JAKARTA. Nilai jatuh tempo emisi obligasi kuartal II-2015 merupakan yang terbesar dibanding kuartal lain sepanjang tahun ini. Mayoritas dana tersebut berasal dari sektor keuangan.

Menghimpun data dari laman resmi Kustodian Sentral Efek Indonesia (KSEI), nominal emisi obligasi korporasi jatuh tempo pada kuartal II-2015 sebesar Rp 12,16 triliun. Nilai tersebut berasal dari 29 emisi obligasi dan 1 sukuk. Adapun mayoritas dana tersebut berasa dari surat utang emiten sektor keuangan (multifinance dan perbankan) yang porsinya mencapai 92,9%.

Nilai terbesar merupakan emisi Obligasi Berkelanjutan I FIF Tahap I Tahun 2012 Seri C yang senilai Rp 1,635 triliun jatuh tempo pada 20 April 2015. Sedangkan yang terendah berasal dari Obligasi Subordinasi Bank Sulut I Tahun 2010 yang sebesar Rp 10 miliar dan jatuh tempo pada 9 April 2015.


Analis Millenium Danatama Indonesia Desmon Silitonga mengatakan dengan nilai jatuh tempo yang besar berarti ada potensi penerbitan yang juga besar. “Terlebih ini mayoritas dana dari emiten sektor keuangan. Emiten sektor ini terutama multifinance sering menggunakan dana obligasi sebagai modal kerja,” ujar Desmon.

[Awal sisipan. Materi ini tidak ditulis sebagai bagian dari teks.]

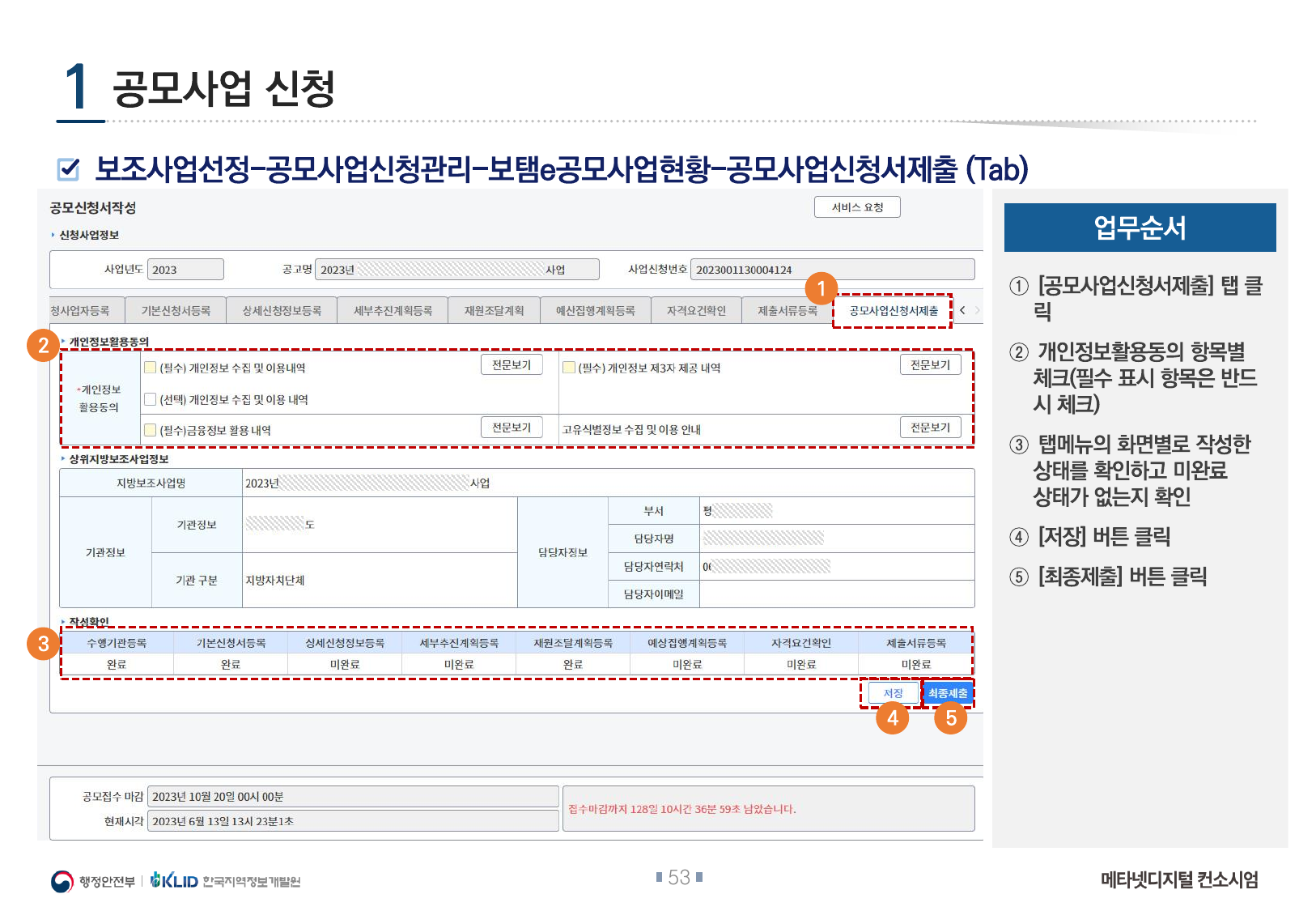
Task: Select the 제출서류등록 tab
Action: click(787, 311)
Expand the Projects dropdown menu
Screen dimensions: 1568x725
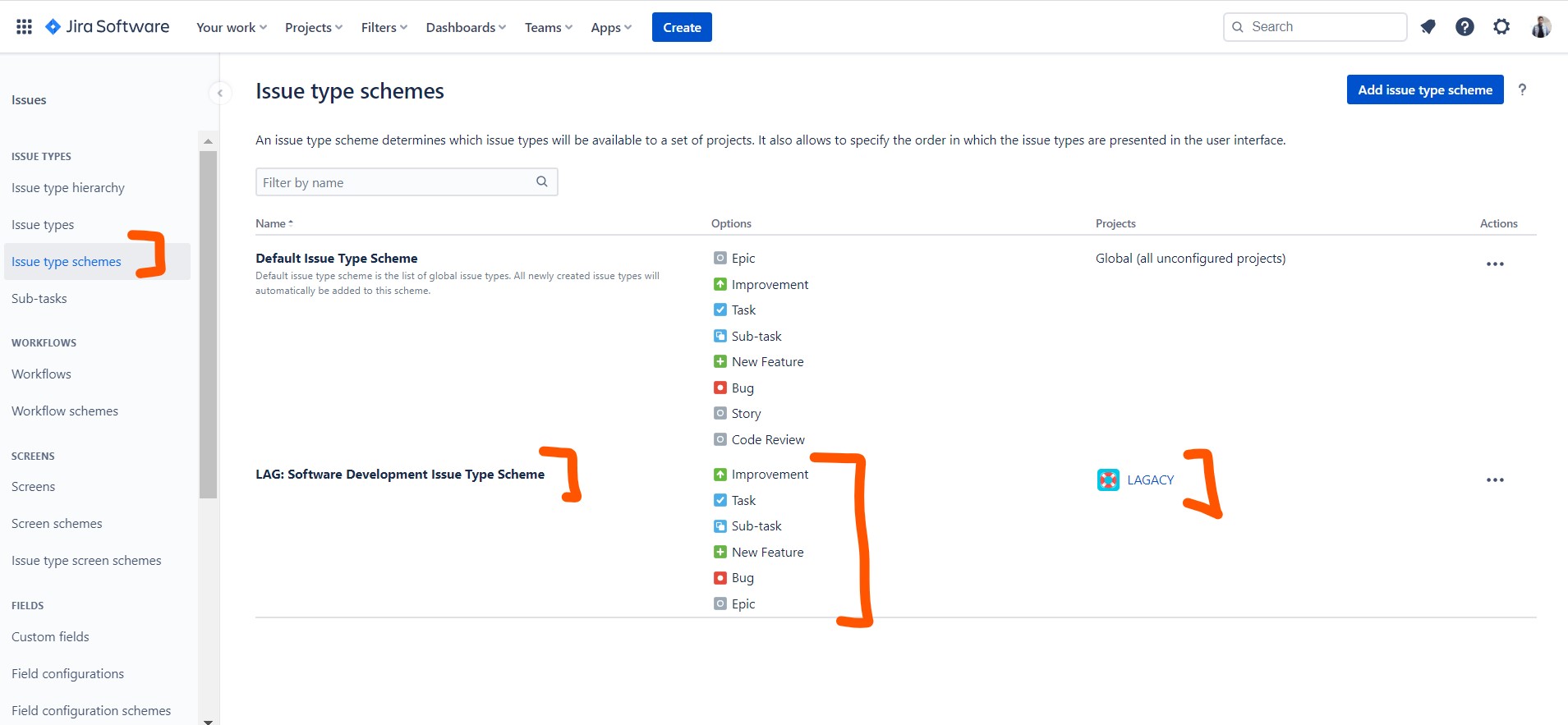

Menurutnya dengan kewajiban mengembalikan dana pokok investasi ke investor, emiten sektor keuangan tersebut akan kembali menerbitkan obligasi (refinancing) untuk tetap menambal modal kerja. Ia memprediksi nilai emisi obligasi korporasi baru kuartal II-2015 ini bisa mencapai Rp 15 triliun.